I think I might be :-)

Attached is a revised version of the patch (still WIP). In summary:

- TupleDescs are allocated in TopMemoryContext, and released when their
reference count falls to zero.

- normal TupleDesc references are released automatically (with a
warning) when the ResourceOwner is released, but it is possible to
obtain a "persistent reference" to a TupleDesc that is only released
manually

- I've begun updating the code to reflect this, but I haven't finished
yet. Either the required changes are more extensive than expected or I'm
doing something wrong: adding reference counting for TupleDescs changes
the rules for TupleDesc lifetime. Plenty of code was doing stuff like:

/* we need this TupleDesc to live for a while */
old_cxt = MemoryContextSwitchTo(LongLivedContext);
tdesc = CreateTupleDescCopy(tdesc);
MemoryContextSwitchTo(old_cxt);

which no longer has the intended effect: the CurrentMemoryContext does
not control the lifetime of a TupleDesc. I've only begun to make the
required changes: the patch passes initdb, but fails during the
regression tests. I've done a cursory job of updating the relcache and
syscache to use the new refcounting rules, but I haven't really done the
executor, the utility commands, or the other miscellaneous parts of the
system that manipulate TupleDescs.

I believe most of the remaining work is a Small Matter of Programming:
updating code to use reference counts rather than depending on the
lifetime of the CurrentMemoryContext. However, if I'm going down the
wrong track, I thought I'd float the patch now rather than going further
down this path. Comments welcome.

-Neil


Attachment

Re: TupleDesc refcounting

From
Tom Lane
Date:
Neil Conway <neilc@samurai.com> writes:
> On Thu, 2006-01-12 at 10:40 -0500, Tom Lane wrote:
>> If you're finding yourself writing a large and invasive patch, I think
>> you're doing it wrong.

> I think I might be :-)

Yipes ... this seems far more invasive than I think is justified.
In particular the notion of storing *every* tupdesc in TopMemoryContext
seems completely wrong.  That's not working with the context system,
that's working against it.

What I had in mind was an optional refcounting facility, whereas you
seem to be going in the direction of making it mandatory.  The reason
I think it should be optional is that most uses of tupdescs just don't
need it.  We have a grand total of one place where a refcount (or forced
local copy) seems demonstrably necessary.  Surely changing a whole lot
of code to accommodate that one place is not the right tradeoff.
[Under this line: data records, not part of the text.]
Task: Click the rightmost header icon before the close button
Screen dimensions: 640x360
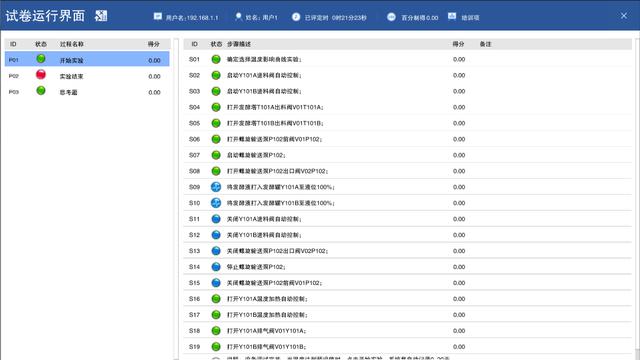Action: 452,16
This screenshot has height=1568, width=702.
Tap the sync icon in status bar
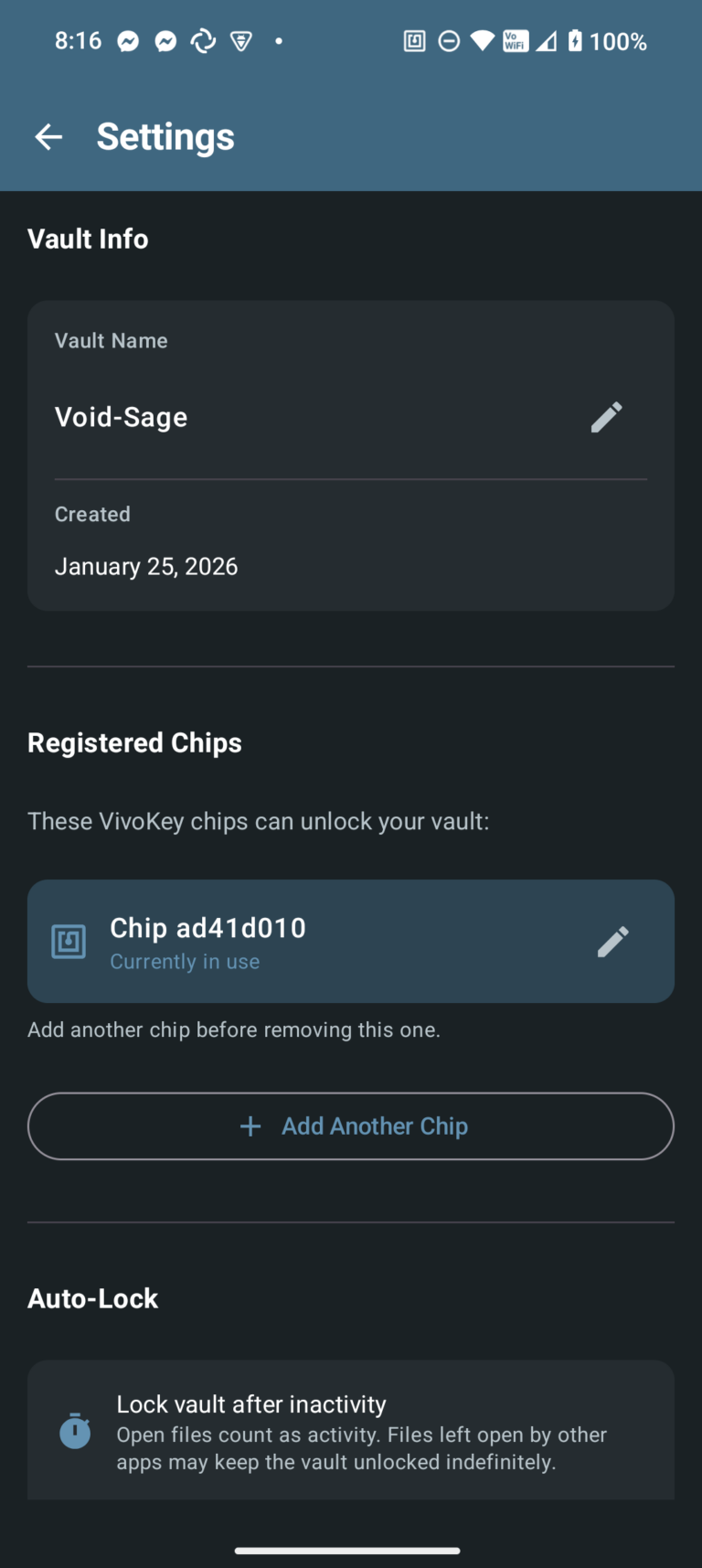[x=203, y=41]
My inclination at this point is to forget the whole thing and just patch
the callers of lookup_rowtype_tupdesc that need to copy the tupdesc.

            regards, tom lane

Re: TupleDesc refcounting

From
Neil Conway
Date:
On Sun, 2006-01-15 at 12:08 -0500, Tom Lane wrote:
> My inclination at this point is to forget the whole thing and just patch
> the callers of lookup_rowtype_tupdesc that need to copy the tupdesc.

Actually, I think I finally understand how to implement this patch
sanely. I had thought that the lifetime of a TupleDesc should be
dictated by either the memory context in which it is allocated, OR its
reference count. This leads us down the road toward mandatory reference
counting, which I agree is a net loss. However, since we're primarily
concerned with TupleDescs allocated in CacheMemoryContext and that
context is never reset, we can use the reference count *just* to manage
the "external" references to TupleDescs. That should make the patch far
less invasive. (I have the feeling you've been suggesting this all
along, I've just been too thick-skulled to understand you.)

I'll hopefully have a patch implementing this finished by tomorrow
evening.

-Neil



Re: TupleDesc refcounting

From
Tom Lane
Date:
Neil Conway <neilc@samurai.com> writes:
> ... However, since we're primarily
> concerned with TupleDescs allocated in CacheMemoryContext and that
> context is never reset, we can use the reference count *just* to manage
> the "external" references to TupleDescs. That should make the patch far
> less invasive. (I have the feeling you've been suggesting this all
> along, I've just been too thick-skulled to understand you.)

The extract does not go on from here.